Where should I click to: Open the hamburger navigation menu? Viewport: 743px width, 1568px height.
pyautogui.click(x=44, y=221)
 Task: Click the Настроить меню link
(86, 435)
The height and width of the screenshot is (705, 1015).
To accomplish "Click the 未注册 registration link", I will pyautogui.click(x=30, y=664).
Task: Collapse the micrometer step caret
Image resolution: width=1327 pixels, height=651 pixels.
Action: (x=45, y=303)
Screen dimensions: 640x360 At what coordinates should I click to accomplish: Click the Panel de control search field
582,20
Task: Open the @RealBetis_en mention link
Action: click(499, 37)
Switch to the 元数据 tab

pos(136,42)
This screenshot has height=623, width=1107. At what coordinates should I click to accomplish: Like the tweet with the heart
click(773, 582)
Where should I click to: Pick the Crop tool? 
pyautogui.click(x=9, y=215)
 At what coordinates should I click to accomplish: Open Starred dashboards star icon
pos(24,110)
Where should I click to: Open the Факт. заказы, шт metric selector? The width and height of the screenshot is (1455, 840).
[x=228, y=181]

▶ **Task to complete**: Return the entries above exactly as they were written.

▶ **Response**:
Where should I click to: Open the hamburger navigation menu? Viewport: 743px width, 1568px height.
pyautogui.click(x=44, y=221)
 Task: Click the Настроить меню link
(86, 435)
The height and width of the screenshot is (705, 1015).
To accomplish "Click the 未注册 registration link", I will pyautogui.click(x=30, y=664).
Task: Collapse the micrometer step caret
Image resolution: width=1327 pixels, height=651 pixels.
Action: (x=45, y=303)
Screen dimensions: 640x360 At what coordinates should I click to accomplish: Click the Panel de control search field
582,20
Task: Open the @RealBetis_en mention link
Action: click(499, 37)
Switch to the 元数据 tab

pos(136,42)
This screenshot has height=623, width=1107. At what coordinates should I click to accomplish: Like the tweet with the heart
click(773, 582)
Where should I click to: Pick the Crop tool? 
pyautogui.click(x=9, y=215)
 At what coordinates should I click to accomplish: Open Starred dashboards star icon
pos(24,110)
Where should I click to: Open the Факт. заказы, шт metric selector? The width and height of the screenshot is (1455, 840).
[x=228, y=181]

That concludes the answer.